● **EXTRACTED INFORMATION**

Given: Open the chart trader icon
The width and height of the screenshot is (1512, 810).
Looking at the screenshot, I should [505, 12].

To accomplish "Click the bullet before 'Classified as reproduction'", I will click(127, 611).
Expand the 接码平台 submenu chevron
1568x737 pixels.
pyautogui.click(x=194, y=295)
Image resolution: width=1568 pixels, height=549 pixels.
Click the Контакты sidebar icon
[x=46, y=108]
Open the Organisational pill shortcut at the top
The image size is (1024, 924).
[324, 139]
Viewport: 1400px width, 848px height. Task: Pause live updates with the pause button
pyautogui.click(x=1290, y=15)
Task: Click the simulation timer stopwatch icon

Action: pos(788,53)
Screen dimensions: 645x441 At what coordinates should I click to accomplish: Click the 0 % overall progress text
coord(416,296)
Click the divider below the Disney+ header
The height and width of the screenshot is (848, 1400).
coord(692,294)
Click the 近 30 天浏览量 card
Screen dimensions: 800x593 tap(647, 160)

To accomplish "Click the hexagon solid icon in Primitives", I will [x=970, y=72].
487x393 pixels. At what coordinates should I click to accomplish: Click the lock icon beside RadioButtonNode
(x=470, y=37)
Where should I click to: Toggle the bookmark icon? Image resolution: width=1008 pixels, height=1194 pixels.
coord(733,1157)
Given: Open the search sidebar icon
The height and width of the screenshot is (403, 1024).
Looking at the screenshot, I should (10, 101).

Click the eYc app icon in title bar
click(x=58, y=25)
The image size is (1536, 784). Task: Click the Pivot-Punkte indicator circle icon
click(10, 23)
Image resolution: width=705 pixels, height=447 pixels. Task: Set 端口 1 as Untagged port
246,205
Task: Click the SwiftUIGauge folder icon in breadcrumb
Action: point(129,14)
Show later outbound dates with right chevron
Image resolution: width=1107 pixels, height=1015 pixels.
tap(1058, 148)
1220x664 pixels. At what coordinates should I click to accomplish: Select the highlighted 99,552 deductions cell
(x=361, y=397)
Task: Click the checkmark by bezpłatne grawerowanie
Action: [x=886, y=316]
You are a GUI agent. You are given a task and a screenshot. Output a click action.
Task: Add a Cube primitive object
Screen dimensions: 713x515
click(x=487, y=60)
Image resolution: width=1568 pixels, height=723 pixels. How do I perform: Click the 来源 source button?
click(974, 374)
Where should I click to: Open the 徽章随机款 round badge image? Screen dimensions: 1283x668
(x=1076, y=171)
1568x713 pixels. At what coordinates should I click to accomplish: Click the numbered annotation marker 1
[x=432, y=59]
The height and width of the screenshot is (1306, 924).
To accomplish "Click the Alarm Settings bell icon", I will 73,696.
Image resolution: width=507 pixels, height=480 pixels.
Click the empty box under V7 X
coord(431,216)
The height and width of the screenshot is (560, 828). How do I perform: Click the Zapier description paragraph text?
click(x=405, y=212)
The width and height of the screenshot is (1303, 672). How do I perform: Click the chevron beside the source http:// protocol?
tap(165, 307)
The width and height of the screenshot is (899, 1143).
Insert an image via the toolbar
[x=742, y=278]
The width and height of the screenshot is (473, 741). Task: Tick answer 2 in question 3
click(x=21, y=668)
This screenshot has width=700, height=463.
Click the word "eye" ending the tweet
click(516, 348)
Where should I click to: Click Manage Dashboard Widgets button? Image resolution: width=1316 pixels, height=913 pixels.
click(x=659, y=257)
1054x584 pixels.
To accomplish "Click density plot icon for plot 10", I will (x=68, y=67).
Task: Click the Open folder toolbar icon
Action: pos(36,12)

● **INSTRUCTIONS FOR THE TASK**
Word for word, return all of the records.

● **SOLUTION FOR THIS TASK**
Given: Open the chart trader icon
The width and height of the screenshot is (1512, 810).
Looking at the screenshot, I should [505, 12].

To accomplish "Click the bullet before 'Classified as reproduction'", I will click(127, 611).
Expand the 接码平台 submenu chevron
1568x737 pixels.
pyautogui.click(x=194, y=295)
Image resolution: width=1568 pixels, height=549 pixels.
Click the Контакты sidebar icon
[x=46, y=108]
Open the Organisational pill shortcut at the top
The image size is (1024, 924).
[324, 139]
Viewport: 1400px width, 848px height. Task: Pause live updates with the pause button
pyautogui.click(x=1290, y=15)
Task: Click the simulation timer stopwatch icon

Action: pos(788,53)
Screen dimensions: 645x441 At what coordinates should I click to accomplish: Click the 0 % overall progress text
coord(416,296)
Click the divider below the Disney+ header
The height and width of the screenshot is (848, 1400).
coord(692,294)
Click the 近 30 天浏览量 card
Screen dimensions: 800x593 tap(647, 160)

To accomplish "Click the hexagon solid icon in Primitives", I will [x=970, y=72].
487x393 pixels. At what coordinates should I click to accomplish: Click the lock icon beside RadioButtonNode
(x=470, y=37)
Where should I click to: Toggle the bookmark icon? Image resolution: width=1008 pixels, height=1194 pixels.
coord(733,1157)
Given: Open the search sidebar icon
The height and width of the screenshot is (403, 1024).
Looking at the screenshot, I should (10, 101).

Click the eYc app icon in title bar
click(x=58, y=25)
The image size is (1536, 784). Task: Click the Pivot-Punkte indicator circle icon
click(10, 23)
Image resolution: width=705 pixels, height=447 pixels. Task: Set 端口 1 as Untagged port
246,205
Task: Click the SwiftUIGauge folder icon in breadcrumb
Action: point(129,14)
Show later outbound dates with right chevron
Image resolution: width=1107 pixels, height=1015 pixels.
tap(1058, 148)
1220x664 pixels. At what coordinates should I click to accomplish: Select the highlighted 99,552 deductions cell
(x=361, y=397)
Task: Click the checkmark by bezpłatne grawerowanie
Action: [x=886, y=316]
You are a GUI agent. You are given a task and a screenshot. Output a click action.
Task: Add a Cube primitive object
Screen dimensions: 713x515
click(x=487, y=60)
Image resolution: width=1568 pixels, height=723 pixels. How do I perform: Click the 来源 source button?
click(974, 374)
Where should I click to: Open the 徽章随机款 round badge image? Screen dimensions: 1283x668
(x=1076, y=171)
1568x713 pixels. At what coordinates should I click to accomplish: Click the numbered annotation marker 1
[x=432, y=59]
The height and width of the screenshot is (1306, 924).
To accomplish "Click the Alarm Settings bell icon", I will 73,696.
Image resolution: width=507 pixels, height=480 pixels.
Click the empty box under V7 X
coord(431,216)
The height and width of the screenshot is (560, 828). How do I perform: Click the Zapier description paragraph text?
click(x=405, y=212)
The width and height of the screenshot is (1303, 672). How do I perform: Click the chevron beside the source http:// protocol?
tap(165, 307)
The width and height of the screenshot is (899, 1143).
Insert an image via the toolbar
[x=742, y=278]
The width and height of the screenshot is (473, 741). Task: Tick answer 2 in question 3
click(x=21, y=668)
This screenshot has width=700, height=463.
Click the word "eye" ending the tweet
click(516, 348)
Where should I click to: Click Manage Dashboard Widgets button? Image resolution: width=1316 pixels, height=913 pixels.
click(x=659, y=257)
1054x584 pixels.
To accomplish "Click density plot icon for plot 10", I will (x=68, y=67).
Task: Click the Open folder toolbar icon
Action: pos(36,12)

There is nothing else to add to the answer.